### Problem:
Return the lines of the data below exactly. Start at the first and end with the line containing "Given: Tap the line 今後ともSpoonをよろしくお願いいたします".

START Input data

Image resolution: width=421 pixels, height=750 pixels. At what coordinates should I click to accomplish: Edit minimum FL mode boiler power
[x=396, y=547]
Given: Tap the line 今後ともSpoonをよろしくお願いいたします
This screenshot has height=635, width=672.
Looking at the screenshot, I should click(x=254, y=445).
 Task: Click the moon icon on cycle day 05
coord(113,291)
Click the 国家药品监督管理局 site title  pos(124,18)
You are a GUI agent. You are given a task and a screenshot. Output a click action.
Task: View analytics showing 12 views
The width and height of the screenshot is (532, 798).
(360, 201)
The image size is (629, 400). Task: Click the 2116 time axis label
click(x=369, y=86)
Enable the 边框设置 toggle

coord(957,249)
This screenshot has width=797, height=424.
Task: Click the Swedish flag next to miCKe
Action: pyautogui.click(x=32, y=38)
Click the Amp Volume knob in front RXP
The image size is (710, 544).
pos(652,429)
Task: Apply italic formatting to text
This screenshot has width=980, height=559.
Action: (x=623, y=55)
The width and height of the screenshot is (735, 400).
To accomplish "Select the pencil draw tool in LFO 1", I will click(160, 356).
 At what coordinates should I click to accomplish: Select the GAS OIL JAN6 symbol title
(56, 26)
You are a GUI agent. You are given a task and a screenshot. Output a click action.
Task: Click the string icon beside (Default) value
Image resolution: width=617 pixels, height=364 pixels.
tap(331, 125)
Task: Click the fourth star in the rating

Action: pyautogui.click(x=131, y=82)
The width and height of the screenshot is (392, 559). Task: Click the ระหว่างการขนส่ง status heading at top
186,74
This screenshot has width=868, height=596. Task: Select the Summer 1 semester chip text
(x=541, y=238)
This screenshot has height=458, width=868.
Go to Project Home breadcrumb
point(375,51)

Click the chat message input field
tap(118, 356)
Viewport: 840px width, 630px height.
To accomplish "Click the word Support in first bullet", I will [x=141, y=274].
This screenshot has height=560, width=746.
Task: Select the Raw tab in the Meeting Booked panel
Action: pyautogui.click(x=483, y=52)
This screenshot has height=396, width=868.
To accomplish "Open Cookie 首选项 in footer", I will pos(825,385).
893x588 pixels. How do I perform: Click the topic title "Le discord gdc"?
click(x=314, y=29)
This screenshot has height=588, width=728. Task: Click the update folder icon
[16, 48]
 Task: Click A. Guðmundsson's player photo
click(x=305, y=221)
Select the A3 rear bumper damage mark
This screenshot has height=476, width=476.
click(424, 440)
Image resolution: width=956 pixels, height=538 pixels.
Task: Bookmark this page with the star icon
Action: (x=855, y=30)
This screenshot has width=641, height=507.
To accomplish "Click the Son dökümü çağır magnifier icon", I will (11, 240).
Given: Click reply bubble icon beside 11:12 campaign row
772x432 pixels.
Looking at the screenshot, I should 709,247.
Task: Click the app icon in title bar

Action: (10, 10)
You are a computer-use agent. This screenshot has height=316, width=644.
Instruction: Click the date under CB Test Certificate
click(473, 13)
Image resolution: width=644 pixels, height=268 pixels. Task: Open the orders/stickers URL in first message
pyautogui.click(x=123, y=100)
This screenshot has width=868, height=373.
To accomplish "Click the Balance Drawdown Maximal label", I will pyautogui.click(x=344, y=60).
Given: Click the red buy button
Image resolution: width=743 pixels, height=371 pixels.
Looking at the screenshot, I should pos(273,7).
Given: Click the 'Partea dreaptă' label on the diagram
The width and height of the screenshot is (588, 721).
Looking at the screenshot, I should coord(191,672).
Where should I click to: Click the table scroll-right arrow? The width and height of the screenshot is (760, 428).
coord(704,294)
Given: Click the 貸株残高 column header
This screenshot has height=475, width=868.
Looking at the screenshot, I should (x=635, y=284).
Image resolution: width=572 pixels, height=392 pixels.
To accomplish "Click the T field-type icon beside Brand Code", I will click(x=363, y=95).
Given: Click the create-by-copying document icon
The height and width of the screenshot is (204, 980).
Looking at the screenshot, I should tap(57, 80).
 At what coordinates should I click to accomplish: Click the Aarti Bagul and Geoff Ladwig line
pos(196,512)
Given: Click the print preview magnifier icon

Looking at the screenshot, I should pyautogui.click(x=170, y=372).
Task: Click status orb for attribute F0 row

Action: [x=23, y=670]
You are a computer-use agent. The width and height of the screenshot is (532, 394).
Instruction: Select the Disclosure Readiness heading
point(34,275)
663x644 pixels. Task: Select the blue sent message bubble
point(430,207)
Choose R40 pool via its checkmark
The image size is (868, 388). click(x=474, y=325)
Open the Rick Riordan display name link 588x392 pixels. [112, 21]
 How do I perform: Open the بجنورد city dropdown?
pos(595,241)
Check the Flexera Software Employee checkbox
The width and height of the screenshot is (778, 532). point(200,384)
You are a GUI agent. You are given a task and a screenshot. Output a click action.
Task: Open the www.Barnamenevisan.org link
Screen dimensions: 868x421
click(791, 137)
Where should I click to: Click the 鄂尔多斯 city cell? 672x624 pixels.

END Input data

### Written response:
Image resolution: width=421 pixels, height=750 pixels. At what coordinates should I click to accomplish: Edit minimum FL mode boiler power
[x=396, y=547]
Given: Tap the line 今後ともSpoonをよろしくお願いいたします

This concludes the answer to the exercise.